Imam Al-Ghazali membagi keuntungan jual beli menjadi 2 jenis keuntungan yaitu keuntungan dunia dan keuntungan akhirat (Al-Ghazali, 2009). Untuk itu Imam Al-Ghazali menjelaskan tentang kewajiban seorang saudagar mempelajari ilmu muamalah terlebih dahulu. Lebih lanjut Imam Al-Ghazali mengatakan bahwa tujuan pedagang dalam jual beli atau berdagang adalah untuk menunaikan salah satu kewajiban sosial (fardhu kifayah), yang artinya apabila tidak ada penjualan untuk memenuhi kebutuhan manusia maka kehidupan manusia akan terganggu (Hafidz). ) , 2013).
Kemudian dalam mencari keuntungan, Imam Al-Ghazali membatasi perolehan keuntungan pedagang sebesar 5 – 10% dari harga barang (Karim, 2017). Batasan keuntungan yang diberikan Imam Al-Ghazali mengingat permasalahan yang sering terjadi dalam jual beli. Lebih lanjut Imam Al-Ghazali menjelaskan bahwa para pedagang hendaknya memperlancar penjualan dan melarang para pedagang mempersulit orang lain untuk memenuhi kebutuhannya karena hal tersebut merupakan perbuatan yang tidak adil.
Imam Al-Ghazali menjelaskan, keuntungan yang hendaknya diperjuangkan para pedagang adalah keuntungan di akhirat. Oleh karena itu Imam Al-Ghazali sangat kritis dalam menentukan margin keuntungan yang baik dalam jual beli. Imam Al-Ghazali menjelaskan bahwa keuntungan yang diperoleh pedagang melebihi sepertiga modal termasuk dalam perbuatan penipuan yang dilakukan pedagang dalam jual beli, menurutnya pembeli berhak khiar (melanjutkan atau membatalkan) penjualan dan pembelian, jika pembeli memutuskan untuk melanjutkan pembelian maka pedagang harus mengembalikan kelebihan uang yang diperoleh pembeli dan pembeli menerima kelebihan uang tersebut, dan jika pembeli ingin membatalkan transaksi maka pedagang tidak boleh melarang dan mengganti uang tersebut. dan barang yang diterima masing-masing pihak (Al-Ghazali, 2009).

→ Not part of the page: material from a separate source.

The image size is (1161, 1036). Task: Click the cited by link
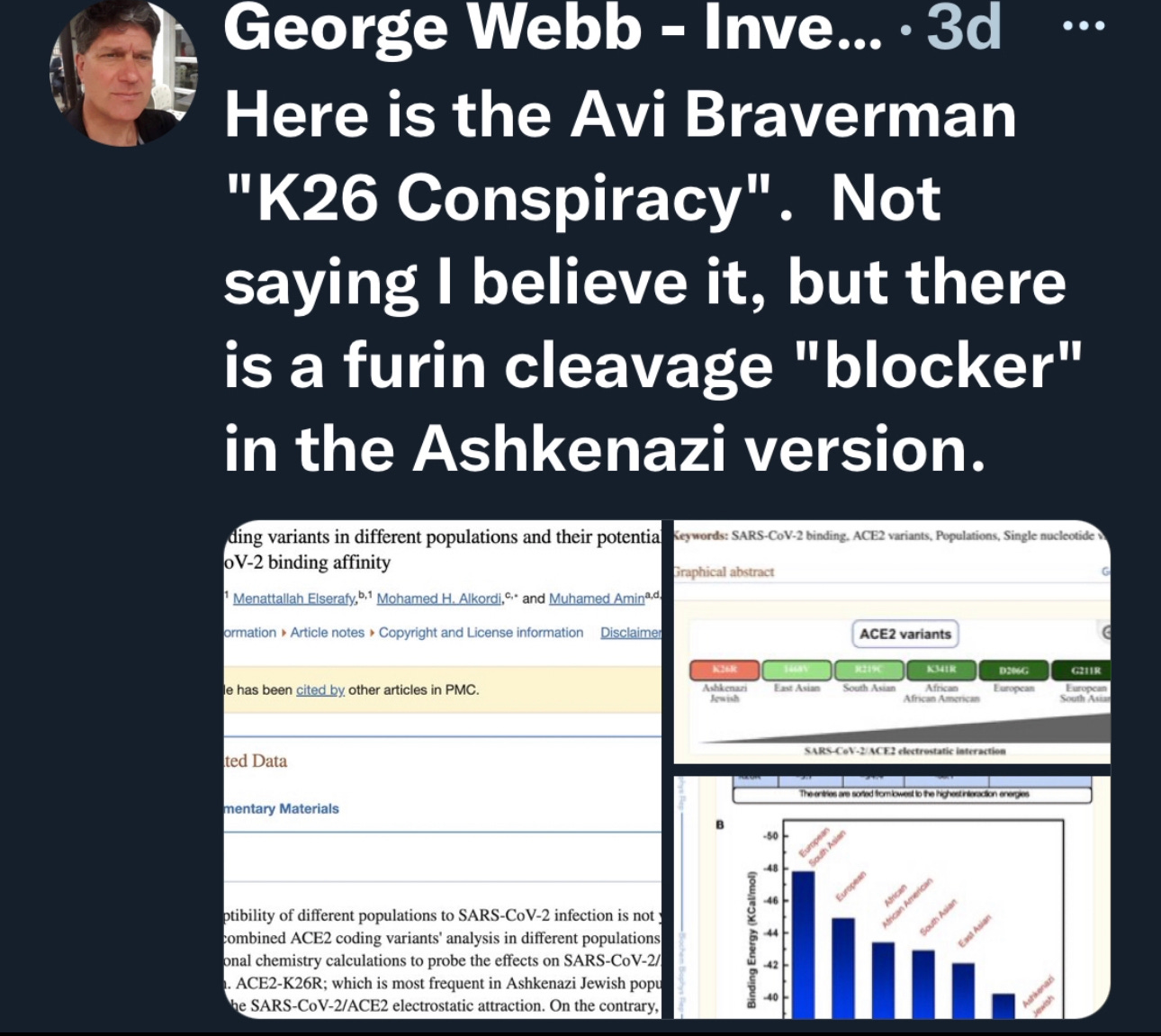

Di akhir diskusi, Imam Al-Ghazali menjelaskan bahwa seseorang akan dimintai pertanggungjawaban di akhirat, termasuk para saudagar yang akan mempertanggungjawabkan perbuatannya. Adapun batas keuntungan yang ditetapkan oleh Imam Al-Ghazali yaitu 5 – 10% merupakan batas yang relatif kecil dibandingkan dengan pemikiran para ekonom Islam lainnya. Mengenai penentuan batas keuntungan menurut Imam Al-Ghazali, ada sebagian pedagang yang hanya mengambil keuntungan sesuai batas keuntungan yang disarankan oleh Imam Al-Ghazali.

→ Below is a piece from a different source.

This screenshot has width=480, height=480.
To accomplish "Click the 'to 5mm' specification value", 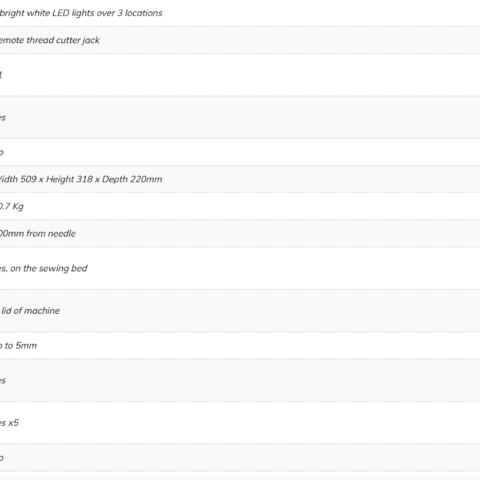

Batasan keuntungan yang ditetapkan oleh Imam Al-Ghazali pada saat jual beli adalah 5 – 10% dari modal pedagang dan Imam Al-Ghazali berpesan agar para pedagang tidak mengambil keuntungan yang besar dari penjualan barang kebutuhan pokok dan Imam Al-Ghazali menasihati para pedagang untuk melakukan hal tersebut. baiklah kepada pembeli dari kalangan miskin dengan tidak mengambil keuntungan terlalu banyak darinya, karena Allah SWT yang akan memberikan keberkahan dalam hidupnya. Adapun alasan Imam Al-Ghazali menentukan kemaslahatan tersebut adalah untuk menjauhkan manusia dari keserakahan yang dapat mendorong manusia untuk melakukan perbuatan yang diharamkan dalam Islam karena perbuatan tersebut akan menjauhkan manusia dari tujuan manusia yang sebenarnya yaitu memperoleh keamanan dalam Islam. . dunia ini, serta keselamatan di akhirat. Batasan keuntungan yang ditetapkan oleh Imam Al-Ghazali sangat cocok bagi pedagang yang menjual sembako, namun perlu dilakukan penelitian lebih lanjut untuk mengetahui pandangan Imam Al-Ghazali mengenai batasan keuntungan bagi pedagang yang berjualan.
Konsep kejujuran dan keadilan dalam transaksi ekonomi menurut Imam Al-Ghazali dan pengaruh tasawuf terhadapnya (Kajian Analisis Kitab Ihya al-Ulum al-Din).